It’s tough to imagine a Michigander that has never eaten a pasty. The Cornish pasty is ingrained in Michigan culture, particularly the culture of the Upper Peninsula. See, the pasty comes from the Cornwall region of England, an area known for its mining operations. For hundreds of years, miners would often eat pasties for lunch as the shape and structure of this meat-filled pastry made them easy to handle and transport.
In the 19th century, the Upper Peninsula was home to many Cornish immigrants, who were working in the iron mines. Thus, pasties became a staple of the Michigan region, too. Typically, a Cornish pasty consists of rutabaga, onions, potatoes, and beef. Variations have been made thanks to the popular baked good being introduced to new immigrants.
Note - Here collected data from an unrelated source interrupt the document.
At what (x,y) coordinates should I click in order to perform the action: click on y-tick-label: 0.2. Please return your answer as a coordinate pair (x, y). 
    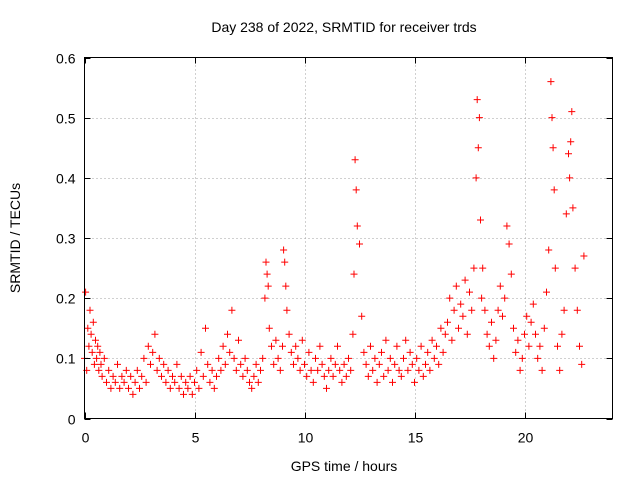
    Looking at the image, I should click on (66, 299).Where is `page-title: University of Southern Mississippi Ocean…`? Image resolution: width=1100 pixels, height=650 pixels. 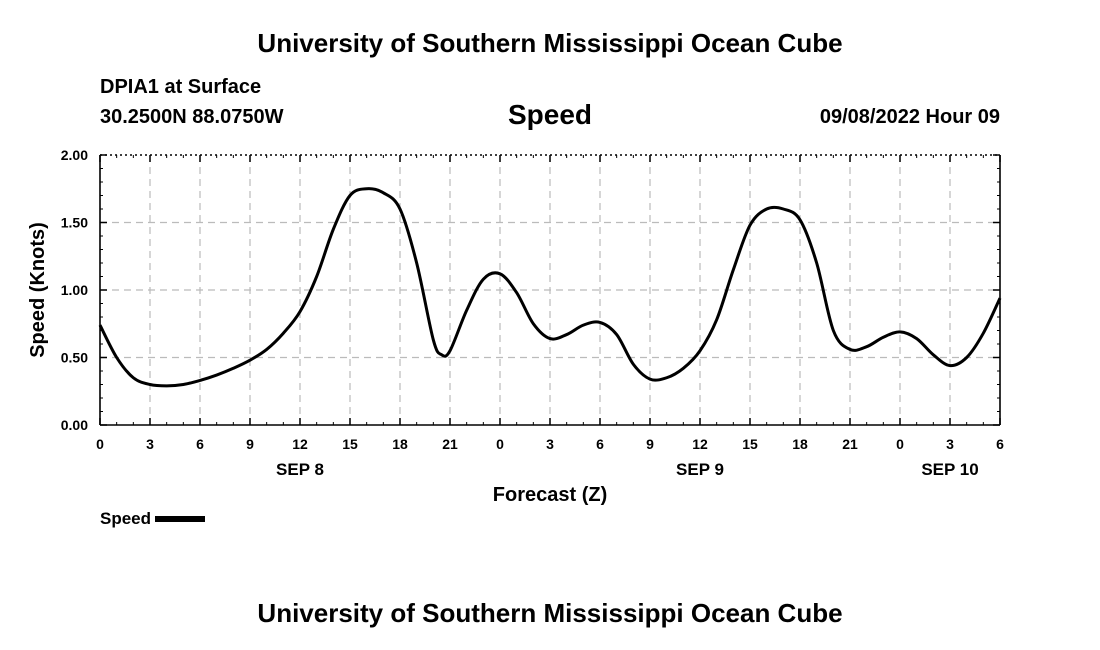
page-title: University of Southern Mississippi Ocean… is located at coordinates (550, 43).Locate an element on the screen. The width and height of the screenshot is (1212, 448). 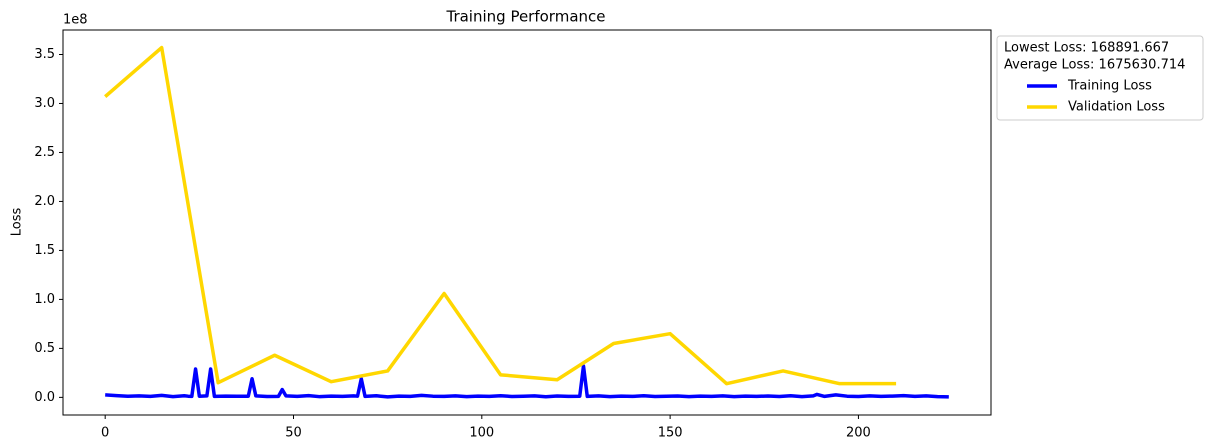
y-tick-label: 3.5 is located at coordinates (44, 54).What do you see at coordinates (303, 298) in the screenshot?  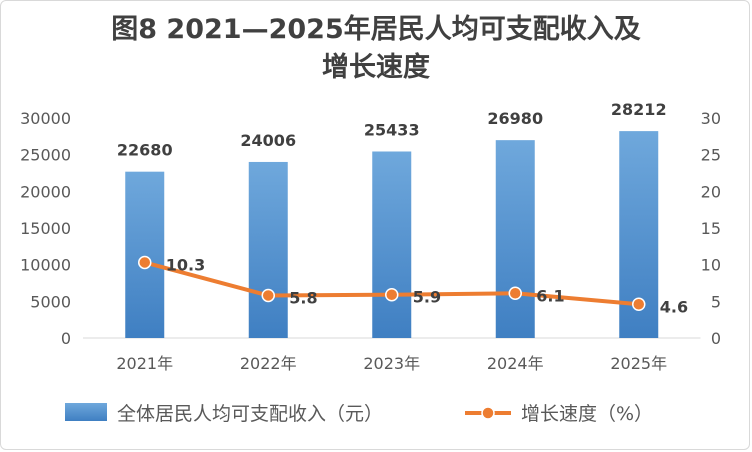 I see `growth-rate-data-label: 5.8` at bounding box center [303, 298]. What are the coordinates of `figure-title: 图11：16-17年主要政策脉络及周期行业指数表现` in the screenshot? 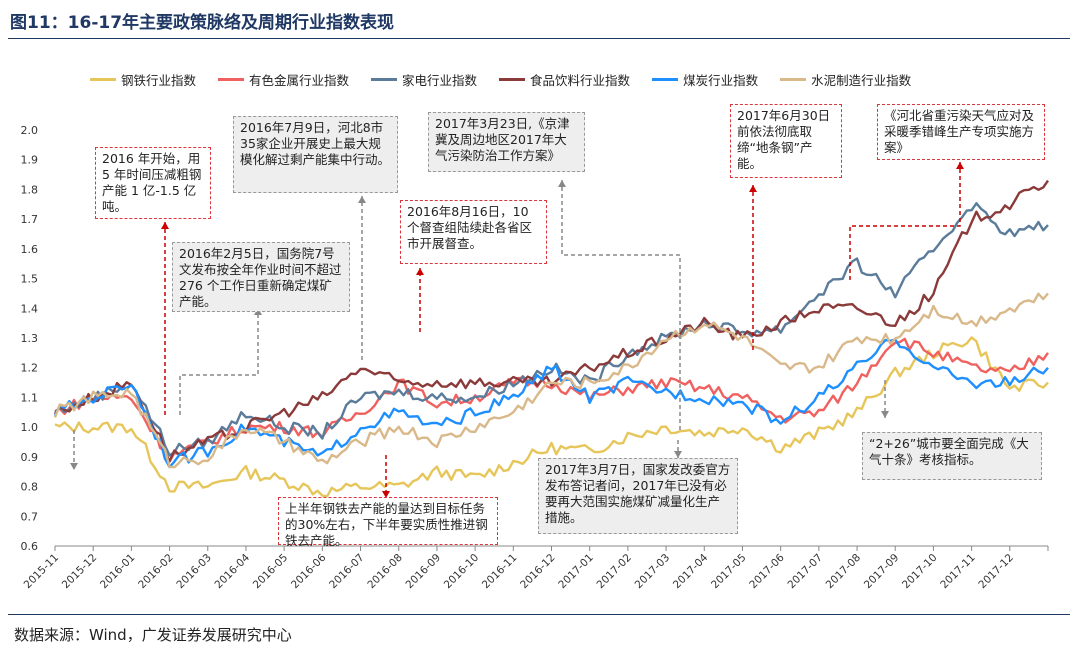 It's located at (202, 23).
A Finnish pasty, for example, might substitute carrots for rutabaga.
Today, pasty shops can be found in just about every corner of The Mitten State, but if you want to try making your own pasties at home, we’ve sought out a few recipes.
Lake Superior Magazine has shared two recipes. The first recipe from Mercella Norman uses a ground pasty meat mix of beef and pork that favors the beef. There are also potatoes, carrots, celery, onions and more. The second recipe comes from Holy Spirit Church and follows Norman’s fairly closely but also adds rutabaga to the filling.
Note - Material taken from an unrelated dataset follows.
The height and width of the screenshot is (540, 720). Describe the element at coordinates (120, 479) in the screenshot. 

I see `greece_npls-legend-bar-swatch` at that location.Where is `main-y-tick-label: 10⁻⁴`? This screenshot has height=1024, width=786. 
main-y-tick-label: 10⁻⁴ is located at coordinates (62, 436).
You can find all kinds of recipes online from people wanting to put their own spin on the classic. Changing out the filling ingredients is seen as controversial by pasty purists, but can often lead to some interesting flavors.
If you’re not in the position to be baking up a pasty storm in your kitchen right now, there are places in Metro Detroit that are still serving carryout customers during the COVID-19 shutdown in Michigan.
Marquee Marque Pasties in Clinton Township…first off, great name. Second, in addition to beef, chicken, kielbasa, and veggie pasties, they also make apple, blueberry, and cherry pies. Dinner and dessert!